Scruton’s essay is really pushing the old meat eating habits to “remoralize” our appreciation that
we have been so blessed with. He also brings up religious guilt and emotion as what piety also stands
for. “And I suspect people become vegetarians for precisely that reason: by doing so they overcome the
residue of guilt that attaches to every form of hubris, and in particular to the hubris of human freedom.”
(264). Due to the fact that every person has a conscience, the readers and audience connect to the author
on more of an emotional and trustworthy level. Scruton is connecting to all the religious beliefs of
people and morality. He is trying to say that you can eat what you please but it’s our duty to
“reincorporating them into affectionate human relations and using them as instruments of hospitality,
conviviality, and peace.” (264)
On the other hand, Scrutons ethical appeal is what really made his essay solid. Although it is his
humor that will linger in the minds of his audience when continuing in the reading of his essay and
being referred back to, his unbiased opinions and arguments are also what build his sense of ethos.
“Keeping them on open pasture in the summer and in warm roomy barns in the winter, feeding them on
grass, silage, beans, and maize, attending to their ailments...” (263) He is explaining that these types of
farmers are giving their cattle the highest quality of living that they could possibly have and it should be
defended. It is very different from battery pig farming, and that all animal lovers should recognize this.
Scruton is explaining that it is not only vegetarians who are concerned about the well being of animals
but meat eaters are too. Yes we may eat meat, but we also want them to be treated with respect and love
for as long as they can until their day has come. Meat eaters along with vegetarians believe animals
should not be tortured and maltreated. Scruton is trying to emphasize the fact that although our choices
in food are different the morality of animals remains equal.

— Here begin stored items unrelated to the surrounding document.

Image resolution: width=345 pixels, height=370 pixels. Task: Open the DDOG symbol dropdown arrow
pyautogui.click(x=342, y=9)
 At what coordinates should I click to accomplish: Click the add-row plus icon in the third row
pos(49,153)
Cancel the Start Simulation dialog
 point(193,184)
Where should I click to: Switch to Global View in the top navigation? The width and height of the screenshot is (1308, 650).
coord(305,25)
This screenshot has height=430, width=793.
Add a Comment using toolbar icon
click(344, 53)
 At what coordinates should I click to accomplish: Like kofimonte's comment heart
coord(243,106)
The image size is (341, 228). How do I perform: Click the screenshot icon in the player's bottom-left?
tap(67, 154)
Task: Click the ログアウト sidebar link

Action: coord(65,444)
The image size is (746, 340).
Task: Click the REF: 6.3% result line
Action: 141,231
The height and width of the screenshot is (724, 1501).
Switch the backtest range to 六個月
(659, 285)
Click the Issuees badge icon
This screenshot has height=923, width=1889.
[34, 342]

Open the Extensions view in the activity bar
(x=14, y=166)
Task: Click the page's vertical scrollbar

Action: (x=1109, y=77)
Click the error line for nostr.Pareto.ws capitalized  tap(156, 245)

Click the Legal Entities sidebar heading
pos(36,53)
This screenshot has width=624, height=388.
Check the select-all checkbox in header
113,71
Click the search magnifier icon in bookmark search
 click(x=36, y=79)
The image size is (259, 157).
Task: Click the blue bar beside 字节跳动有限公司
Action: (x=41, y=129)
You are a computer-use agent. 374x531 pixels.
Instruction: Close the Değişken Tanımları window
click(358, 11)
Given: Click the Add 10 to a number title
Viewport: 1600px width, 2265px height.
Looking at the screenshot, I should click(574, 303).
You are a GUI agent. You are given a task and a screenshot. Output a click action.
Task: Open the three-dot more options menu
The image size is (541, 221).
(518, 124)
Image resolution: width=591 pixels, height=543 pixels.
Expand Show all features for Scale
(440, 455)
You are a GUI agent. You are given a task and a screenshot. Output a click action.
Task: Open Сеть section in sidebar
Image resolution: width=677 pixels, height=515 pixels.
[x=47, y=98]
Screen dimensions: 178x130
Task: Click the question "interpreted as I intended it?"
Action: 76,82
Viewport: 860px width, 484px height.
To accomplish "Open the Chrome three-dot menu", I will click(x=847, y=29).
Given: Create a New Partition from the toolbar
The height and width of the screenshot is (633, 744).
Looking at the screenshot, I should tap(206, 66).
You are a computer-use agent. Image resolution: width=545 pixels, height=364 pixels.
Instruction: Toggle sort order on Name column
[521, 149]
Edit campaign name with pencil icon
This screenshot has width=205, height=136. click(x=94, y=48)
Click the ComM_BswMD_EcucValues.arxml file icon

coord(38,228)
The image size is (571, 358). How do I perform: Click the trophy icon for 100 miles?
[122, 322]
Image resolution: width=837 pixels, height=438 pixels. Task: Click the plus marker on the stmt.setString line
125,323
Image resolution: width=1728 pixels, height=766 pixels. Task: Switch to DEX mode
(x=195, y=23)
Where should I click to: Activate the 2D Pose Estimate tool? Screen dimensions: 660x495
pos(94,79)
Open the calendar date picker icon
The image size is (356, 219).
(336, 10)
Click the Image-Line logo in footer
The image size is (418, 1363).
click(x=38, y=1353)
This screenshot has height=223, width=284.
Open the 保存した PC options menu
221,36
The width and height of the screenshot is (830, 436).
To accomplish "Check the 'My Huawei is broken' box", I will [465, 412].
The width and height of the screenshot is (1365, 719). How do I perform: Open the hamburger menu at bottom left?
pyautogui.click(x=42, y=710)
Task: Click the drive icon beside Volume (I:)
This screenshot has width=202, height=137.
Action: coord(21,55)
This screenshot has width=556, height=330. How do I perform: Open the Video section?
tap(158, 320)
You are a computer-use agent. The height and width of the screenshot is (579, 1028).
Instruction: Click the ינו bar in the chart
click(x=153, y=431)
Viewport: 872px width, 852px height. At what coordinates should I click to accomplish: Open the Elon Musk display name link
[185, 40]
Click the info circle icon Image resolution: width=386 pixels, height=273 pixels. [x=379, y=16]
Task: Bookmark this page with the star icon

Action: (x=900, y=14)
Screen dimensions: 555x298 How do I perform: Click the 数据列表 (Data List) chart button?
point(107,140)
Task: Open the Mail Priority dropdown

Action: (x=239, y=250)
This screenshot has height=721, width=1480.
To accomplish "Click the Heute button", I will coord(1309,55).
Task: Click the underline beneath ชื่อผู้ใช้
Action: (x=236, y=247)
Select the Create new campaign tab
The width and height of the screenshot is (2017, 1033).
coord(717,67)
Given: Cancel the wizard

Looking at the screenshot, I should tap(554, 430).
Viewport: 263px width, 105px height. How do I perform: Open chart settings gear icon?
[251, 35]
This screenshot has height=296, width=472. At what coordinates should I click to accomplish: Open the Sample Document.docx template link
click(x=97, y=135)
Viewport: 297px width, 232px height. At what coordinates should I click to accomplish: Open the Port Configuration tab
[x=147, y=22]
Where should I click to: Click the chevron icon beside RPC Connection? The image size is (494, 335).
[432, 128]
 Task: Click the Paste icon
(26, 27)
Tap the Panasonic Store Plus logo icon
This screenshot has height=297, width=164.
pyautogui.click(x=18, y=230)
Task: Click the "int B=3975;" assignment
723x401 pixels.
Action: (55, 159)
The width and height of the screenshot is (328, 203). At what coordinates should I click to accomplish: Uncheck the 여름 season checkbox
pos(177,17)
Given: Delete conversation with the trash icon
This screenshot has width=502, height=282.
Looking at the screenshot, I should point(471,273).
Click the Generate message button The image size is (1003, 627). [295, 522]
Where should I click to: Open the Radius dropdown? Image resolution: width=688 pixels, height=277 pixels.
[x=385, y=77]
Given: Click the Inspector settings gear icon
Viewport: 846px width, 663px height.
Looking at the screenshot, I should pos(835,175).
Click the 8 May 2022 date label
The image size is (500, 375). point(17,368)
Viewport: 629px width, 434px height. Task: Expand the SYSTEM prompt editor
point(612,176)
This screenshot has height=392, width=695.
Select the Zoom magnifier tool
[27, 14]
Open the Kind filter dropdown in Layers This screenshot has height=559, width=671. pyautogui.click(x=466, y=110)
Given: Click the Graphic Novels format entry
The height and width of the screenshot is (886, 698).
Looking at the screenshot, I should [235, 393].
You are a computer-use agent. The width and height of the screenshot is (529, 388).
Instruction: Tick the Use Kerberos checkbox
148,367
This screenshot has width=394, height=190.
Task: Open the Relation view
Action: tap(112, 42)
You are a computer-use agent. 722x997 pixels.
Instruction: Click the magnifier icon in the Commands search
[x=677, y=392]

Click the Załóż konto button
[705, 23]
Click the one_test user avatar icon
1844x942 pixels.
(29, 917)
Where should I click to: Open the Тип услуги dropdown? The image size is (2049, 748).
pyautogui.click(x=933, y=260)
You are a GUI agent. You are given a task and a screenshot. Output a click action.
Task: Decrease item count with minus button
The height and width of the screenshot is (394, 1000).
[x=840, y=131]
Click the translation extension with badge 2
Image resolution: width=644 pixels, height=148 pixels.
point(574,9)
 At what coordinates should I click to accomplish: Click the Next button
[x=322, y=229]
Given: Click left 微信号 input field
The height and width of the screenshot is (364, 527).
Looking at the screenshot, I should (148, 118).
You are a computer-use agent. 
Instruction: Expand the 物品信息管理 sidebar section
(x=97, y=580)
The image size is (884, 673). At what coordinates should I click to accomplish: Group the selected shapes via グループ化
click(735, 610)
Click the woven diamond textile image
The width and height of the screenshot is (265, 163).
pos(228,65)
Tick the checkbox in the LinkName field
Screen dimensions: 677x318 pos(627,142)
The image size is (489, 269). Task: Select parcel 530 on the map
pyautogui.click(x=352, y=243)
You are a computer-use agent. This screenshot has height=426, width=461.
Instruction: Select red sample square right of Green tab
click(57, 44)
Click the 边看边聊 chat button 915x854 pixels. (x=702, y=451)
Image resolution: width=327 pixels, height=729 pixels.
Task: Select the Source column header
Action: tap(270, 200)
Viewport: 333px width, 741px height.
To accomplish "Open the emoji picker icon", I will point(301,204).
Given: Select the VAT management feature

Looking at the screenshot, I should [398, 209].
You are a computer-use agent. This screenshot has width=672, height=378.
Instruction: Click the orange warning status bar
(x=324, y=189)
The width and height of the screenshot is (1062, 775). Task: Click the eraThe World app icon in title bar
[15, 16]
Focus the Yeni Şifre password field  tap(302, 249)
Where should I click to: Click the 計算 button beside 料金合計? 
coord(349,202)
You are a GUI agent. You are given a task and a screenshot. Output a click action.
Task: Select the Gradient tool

Humor was a shrewd tactic that Scruton used in his essay that definitely sky rocketed his sense
of ethos. I believe his most valid and key points were explained through humor. He would draw people
in with a sarcastic remark or funny statement and then going into depth of the real issue at hand. “So far
as I know, people do not eat their pets” (261), provides us with a source of comic relief. What is nice
about this is that he has been talking very serious the whole time, but now you see a more humorous side
of the author. This brings in the fact that the audience should pay more respects to the animals that they
eat because at the end of the day they are animals. Then he goes on to say that religions put prohibitions
on the way we eat meat, and that shows that it is more than just a physical act. When people used to eat
together it was a way
to come together and enjoy the times that they spent together. Time have since changed we are now
living in a world of TV dinners and solitary stuffing of junk. This is where Scruton the difference
between eating and feeding, or as he liked to put “virtuous and vicious” eating.
“Duty requires us, therefore, to eat our friends”, as mentioned in the beginning of this essay,
Scruton uses this as the closing sentence in his. The author again uses his sense of humor in order to end
his essay on a less serious note, and to leave the readers thinking. Scruton was able to use this at the end
of his essay because he already gained enough credibility and trustworthiness throughout the length of
his essay without sounding completely obnoxious. If he would have made these comments in the
beginning of the essay, he would have either came off extremely unattractive or not taken on a serious
note.
In conclusion the essay turned out to be very effective in the matter of persuasiveness. The
author uses pathetic and ethical appeals with guilt, humor, evidence and analogies in his essay by taking
us through the consciences of humans, morality, and piety. The composition of the essay is to persuade
his audience to revert back to the traditional ways of human morality.
Works Cited
The Best American Essays 2007 (The Best American Series). Boston: Houghton Mifflin, 2007. Print.